- WHAT THE TASK REQUIRES -
Copy the entries below word for word, from the first line through the line containing "Action: [x=528, y=42]", both included.

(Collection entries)
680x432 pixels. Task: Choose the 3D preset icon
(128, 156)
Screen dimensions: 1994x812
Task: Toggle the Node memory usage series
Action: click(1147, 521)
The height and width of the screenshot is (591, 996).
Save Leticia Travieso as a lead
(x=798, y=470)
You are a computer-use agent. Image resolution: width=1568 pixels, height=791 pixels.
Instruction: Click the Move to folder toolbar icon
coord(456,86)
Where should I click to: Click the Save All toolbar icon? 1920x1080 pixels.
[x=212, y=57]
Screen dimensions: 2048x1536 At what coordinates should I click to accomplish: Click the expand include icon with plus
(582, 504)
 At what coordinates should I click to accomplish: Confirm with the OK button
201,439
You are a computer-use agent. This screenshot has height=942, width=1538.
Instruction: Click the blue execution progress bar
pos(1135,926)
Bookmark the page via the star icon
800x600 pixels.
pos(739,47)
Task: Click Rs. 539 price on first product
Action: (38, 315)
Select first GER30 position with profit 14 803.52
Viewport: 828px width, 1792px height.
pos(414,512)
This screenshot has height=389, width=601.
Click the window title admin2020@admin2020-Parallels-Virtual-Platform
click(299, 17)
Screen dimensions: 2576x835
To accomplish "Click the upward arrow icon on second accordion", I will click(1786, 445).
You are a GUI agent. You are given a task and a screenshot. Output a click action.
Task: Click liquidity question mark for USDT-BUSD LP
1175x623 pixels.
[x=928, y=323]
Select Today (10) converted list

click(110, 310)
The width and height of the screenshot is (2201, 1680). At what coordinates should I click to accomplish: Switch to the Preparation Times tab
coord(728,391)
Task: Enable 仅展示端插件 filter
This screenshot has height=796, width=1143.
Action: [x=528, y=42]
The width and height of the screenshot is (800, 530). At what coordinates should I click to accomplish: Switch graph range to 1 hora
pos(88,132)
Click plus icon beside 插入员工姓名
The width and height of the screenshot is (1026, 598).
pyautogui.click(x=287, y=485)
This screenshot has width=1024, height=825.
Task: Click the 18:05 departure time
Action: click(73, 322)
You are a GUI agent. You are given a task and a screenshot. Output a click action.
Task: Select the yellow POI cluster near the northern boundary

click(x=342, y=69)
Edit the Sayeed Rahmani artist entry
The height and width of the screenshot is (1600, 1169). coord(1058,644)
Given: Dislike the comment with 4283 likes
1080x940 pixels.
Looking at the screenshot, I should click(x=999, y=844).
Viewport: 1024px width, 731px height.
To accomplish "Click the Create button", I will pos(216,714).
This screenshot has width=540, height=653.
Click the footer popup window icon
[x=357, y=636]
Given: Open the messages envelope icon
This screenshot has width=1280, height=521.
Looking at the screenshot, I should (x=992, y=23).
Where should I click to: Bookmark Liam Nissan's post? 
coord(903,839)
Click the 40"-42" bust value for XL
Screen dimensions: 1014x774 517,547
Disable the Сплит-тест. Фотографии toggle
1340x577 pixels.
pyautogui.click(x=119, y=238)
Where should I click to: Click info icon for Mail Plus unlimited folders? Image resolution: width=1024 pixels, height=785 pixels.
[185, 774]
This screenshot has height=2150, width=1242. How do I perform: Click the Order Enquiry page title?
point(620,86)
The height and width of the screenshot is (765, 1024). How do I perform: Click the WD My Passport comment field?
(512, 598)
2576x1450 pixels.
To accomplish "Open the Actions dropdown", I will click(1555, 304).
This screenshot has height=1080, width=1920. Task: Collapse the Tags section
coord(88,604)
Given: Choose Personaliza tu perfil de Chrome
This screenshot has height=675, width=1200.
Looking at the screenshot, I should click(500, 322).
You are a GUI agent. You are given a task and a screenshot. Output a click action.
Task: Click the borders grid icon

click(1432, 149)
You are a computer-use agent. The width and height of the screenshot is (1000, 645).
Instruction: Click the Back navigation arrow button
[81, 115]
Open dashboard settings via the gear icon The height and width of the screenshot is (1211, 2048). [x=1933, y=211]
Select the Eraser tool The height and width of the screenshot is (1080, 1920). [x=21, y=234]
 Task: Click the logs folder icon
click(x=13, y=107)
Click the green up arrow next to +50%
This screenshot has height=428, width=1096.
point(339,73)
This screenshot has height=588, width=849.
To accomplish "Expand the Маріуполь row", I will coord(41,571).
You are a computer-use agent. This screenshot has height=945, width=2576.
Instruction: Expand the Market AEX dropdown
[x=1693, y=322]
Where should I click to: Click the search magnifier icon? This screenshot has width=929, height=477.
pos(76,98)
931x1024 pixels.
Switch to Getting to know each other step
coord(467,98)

- ANSWER -
680x432 pixels. Task: Choose the 3D preset icon
(128, 156)
Screen dimensions: 1994x812
Task: Toggle the Node memory usage series
Action: click(1147, 521)
The height and width of the screenshot is (591, 996).
Save Leticia Travieso as a lead
(x=798, y=470)
You are a computer-use agent. Image resolution: width=1568 pixels, height=791 pixels.
Instruction: Click the Move to folder toolbar icon
coord(456,86)
Where should I click to: Click the Save All toolbar icon? 1920x1080 pixels.
[x=212, y=57]
Screen dimensions: 2048x1536 At what coordinates should I click to accomplish: Click the expand include icon with plus
(582, 504)
 At what coordinates should I click to accomplish: Confirm with the OK button
201,439
You are a computer-use agent. This screenshot has height=942, width=1538.
Instruction: Click the blue execution progress bar
pos(1135,926)
Bookmark the page via the star icon
800x600 pixels.
pos(739,47)
Task: Click Rs. 539 price on first product
Action: (38, 315)
Select first GER30 position with profit 14 803.52
Viewport: 828px width, 1792px height.
pos(414,512)
This screenshot has height=389, width=601.
Click the window title admin2020@admin2020-Parallels-Virtual-Platform
click(299, 17)
Screen dimensions: 2576x835
To accomplish "Click the upward arrow icon on second accordion", I will click(1786, 445).
You are a GUI agent. You are given a task and a screenshot. Output a click action.
Task: Click liquidity question mark for USDT-BUSD LP
1175x623 pixels.
[x=928, y=323]
Select Today (10) converted list

click(110, 310)
The width and height of the screenshot is (2201, 1680). At what coordinates should I click to accomplish: Switch to the Preparation Times tab
coord(728,391)
Task: Enable 仅展示端插件 filter
This screenshot has height=796, width=1143.
Action: [x=528, y=42]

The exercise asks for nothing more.